Well, if you're ever in Greenwich CT then you are more than welcomed to stop by. It would be nice to have someone actually know something about my shrimp tank instead of a girl saying "wow, those are nice lobsters"


----------



## somewhatshocked (Aug 8, 2011)

hedge_fund: Ever decide what to do with your old substrate?

I ask because I'm noticing a lot of hobbyists run into the same problem lately (not just Akadama, but substrate that's a year or two old and such). When you do decide, it may be a good idea to set up some sort of how-to post to show people what they can do with their used up substrate instead of tossing it out.


----------



## h4n (Jan 4, 2006)

somewhatshocked said:


> hedge_fund: Ever decide what to do with your old substrate?
> 
> I ask because I'm noticing a lot of hobbyists run into the same problem lately (not just Akadama, but substrate that's a year or two old and such). When you do decide, it may be a good idea to set up some sort of how-to post to show people what they can do with their used up substrate instead of tossing it out.


Yup,
I use mine in bonsais and house plants to! 

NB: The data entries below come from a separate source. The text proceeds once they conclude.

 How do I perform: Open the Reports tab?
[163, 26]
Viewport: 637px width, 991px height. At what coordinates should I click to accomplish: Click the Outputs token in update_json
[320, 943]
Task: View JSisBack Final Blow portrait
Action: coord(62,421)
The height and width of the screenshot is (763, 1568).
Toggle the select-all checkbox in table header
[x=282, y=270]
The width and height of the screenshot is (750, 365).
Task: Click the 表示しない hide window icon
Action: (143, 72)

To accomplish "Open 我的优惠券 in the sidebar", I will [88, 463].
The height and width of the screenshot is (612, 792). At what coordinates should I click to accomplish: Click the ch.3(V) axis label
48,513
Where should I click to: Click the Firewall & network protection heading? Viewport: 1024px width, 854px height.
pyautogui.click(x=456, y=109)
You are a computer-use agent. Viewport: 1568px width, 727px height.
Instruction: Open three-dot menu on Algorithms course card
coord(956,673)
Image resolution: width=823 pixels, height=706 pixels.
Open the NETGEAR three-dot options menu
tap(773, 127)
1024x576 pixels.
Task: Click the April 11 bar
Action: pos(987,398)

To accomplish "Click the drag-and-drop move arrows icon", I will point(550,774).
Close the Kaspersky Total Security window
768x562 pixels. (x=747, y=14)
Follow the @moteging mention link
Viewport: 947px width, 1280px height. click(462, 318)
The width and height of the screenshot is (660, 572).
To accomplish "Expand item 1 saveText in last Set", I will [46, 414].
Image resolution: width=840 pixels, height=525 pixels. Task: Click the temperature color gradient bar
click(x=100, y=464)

-Sent from my Samsung Note, a "Phablet"


----------



## mordalphus (Jun 23, 2010)

I also use spent soil in my house plants and garden beds.

Akadama only lasted about 8 months for me before it lost its pH buffering. I use remineralised RO.

Easy to tell when it lost its life too... All of a sudden shrimp are dying, then I check pH and its 7 or higher, ouch.


----------



## somewhatshocked (Aug 8, 2011)

That's how I use mine.

Just thought it was a good idea to post something for those who constantly ask the questiona bout what to do with old substrate.


----------



## hedge_fund (Jan 1, 2006)

somewhatshocked said:


> hedge_fund: Ever decide what to do with your old substrate?
> 
> I ask because I'm noticing a lot of hobbyists run into the same problem lately (not just Akadama, but substrate that's a year or two old and such). When you do decide, it may be a good idea to set up some sort of how-to post to show people what they can do with their used up substrate instead of tossing it out.


That's a good idea....I'll eventually get to it when my new amazonia tank is done cycling and it's time to tear the old one down.


----------



## binbin9 (Jan 31, 2012)

This is a good way to catch out your shrimp without too much work.

http://www.youtube.com/watch?v=Xb_k2Wg9ayI


----------



## Soothing Shrimp (Nov 9, 2011)

Good in theory, but doesn't work worth a darn for many of us. And if it does catch shrimp, you have to be careful to get them out within a short time ot they die from oxygen deprivation.


----------